Some additional changes are established in the chapter Substance-related and Addictive Disorders (previously Substance-related Disorders), that has been updated with Gambling Dis., and in Neurocognitive Dis., where Mild and Major Neurocognitive Dis., combining Dementia and Amnesic, have been added.

In conclusion, quite a lot has changed in DSM-V. Some would argue that an attempt has been made for DSM-V to be more "user-friendly", simplified, better organized and structured and more in line with current research advances.
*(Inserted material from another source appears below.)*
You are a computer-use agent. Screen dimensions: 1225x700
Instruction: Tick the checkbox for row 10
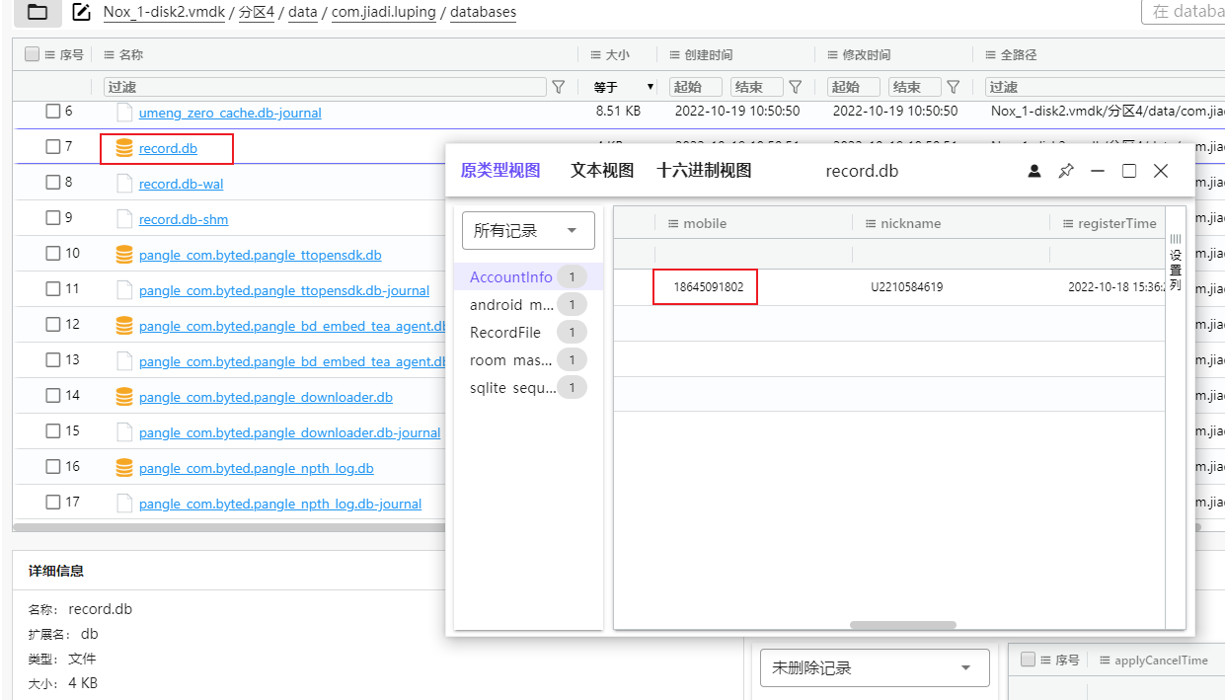(53, 254)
In specific, there is a tendency to simplify terms and categories of disorders. Moreover, multiple diagnoses on many occasions are incorporated or merged in one term, while new categorical chapters, even diagnoses, have been created, or previous terms have now been renamed, sometimes sounding more "politically correct". On the downside, the newest DSM-V edition has also been severely criticized. The most worrying aspect of this criticism is that the diagnostic thresholds have been lowered, thus making it easier for an individual to be diagnosed with a mental disorder. An increasing tendency of patterns of behavior to be medicalized has been observed, and this may have quite adverse results in the long run.